[Records from a data source]

(begin)

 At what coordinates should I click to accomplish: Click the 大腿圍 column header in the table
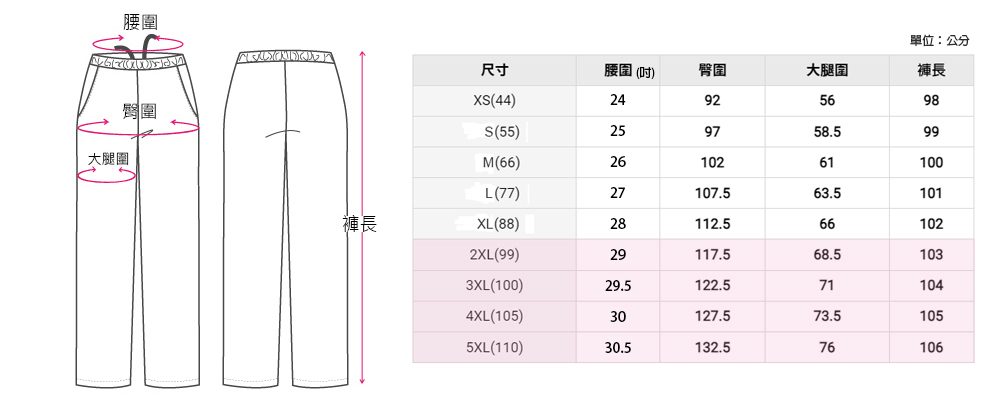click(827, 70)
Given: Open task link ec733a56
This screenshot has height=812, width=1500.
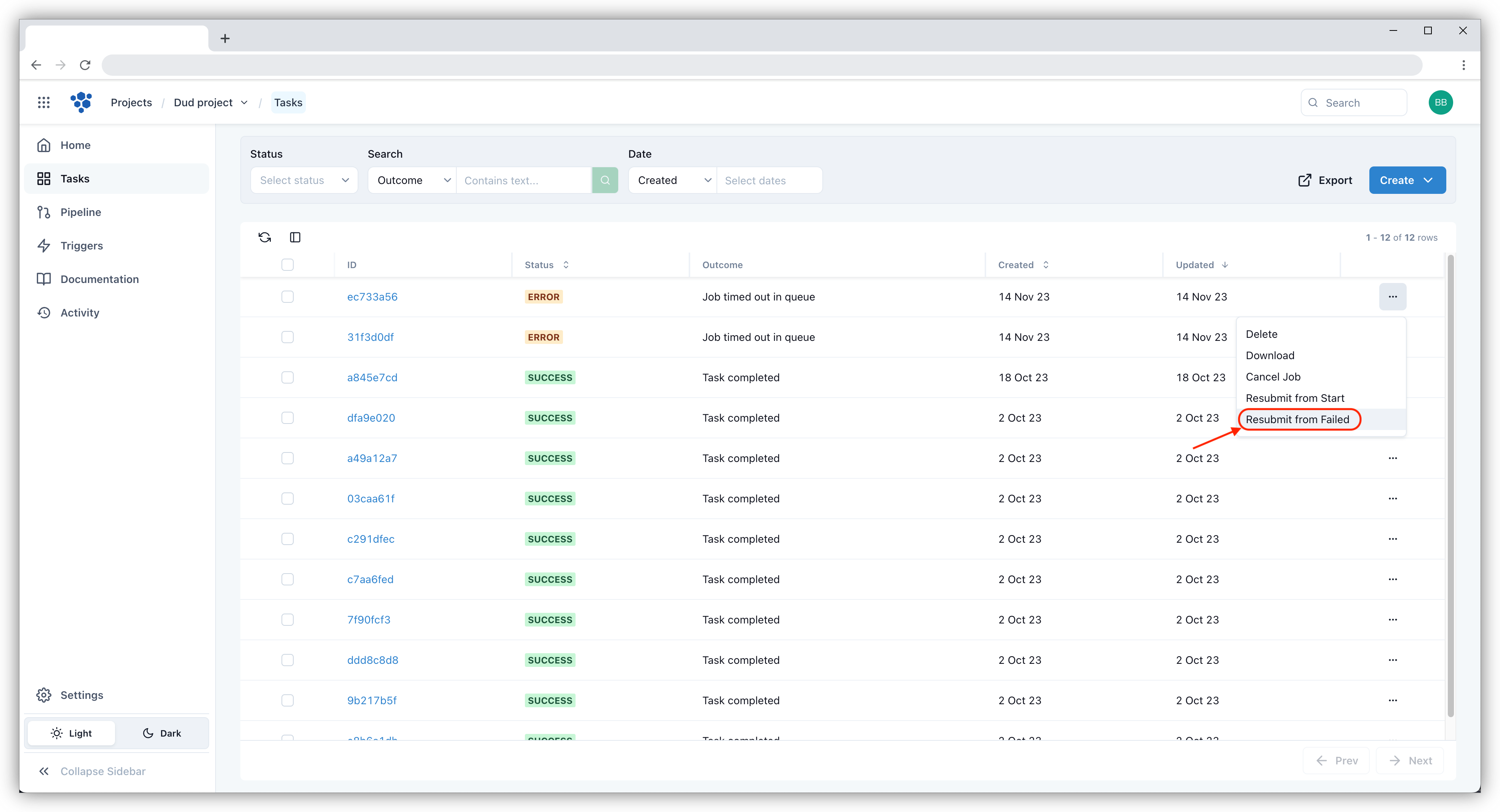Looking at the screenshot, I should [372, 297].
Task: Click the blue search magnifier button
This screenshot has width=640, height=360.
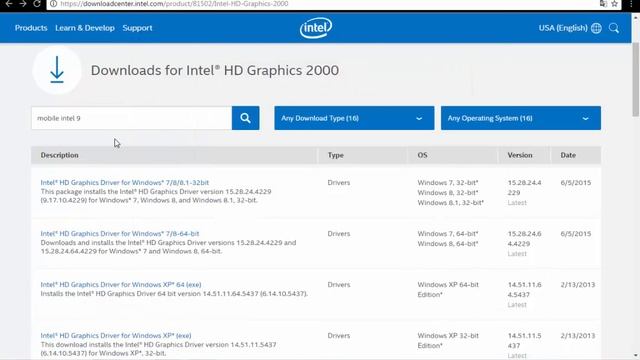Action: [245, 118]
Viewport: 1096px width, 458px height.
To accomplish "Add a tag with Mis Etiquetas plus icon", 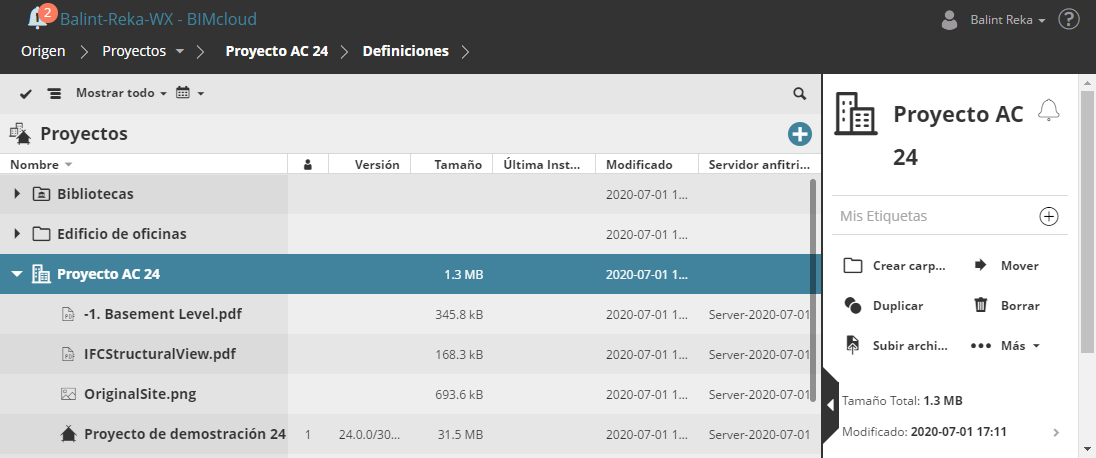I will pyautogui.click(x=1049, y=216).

(end)

◆ WORK TO BE COMPLETED: Format the records from the start up to and including the line containing "Looking at the" as a Markdown table with the columns No. and Line, skipping blank lines. Leave the pictures out.

◆ FULL OUTPUT:
| No. | Line |
|---|---|
| 1 |  At what coordinates should I click to accomplish: Click the 大腿圍 column header in the table |
| 2 | click(827, 70) |
| 3 | Given: Open task link ec733a56 |
| 4 | This screenshot has height=812, width=1500. |
| 5 | Looking at the screenshot, I should [372, 297]. |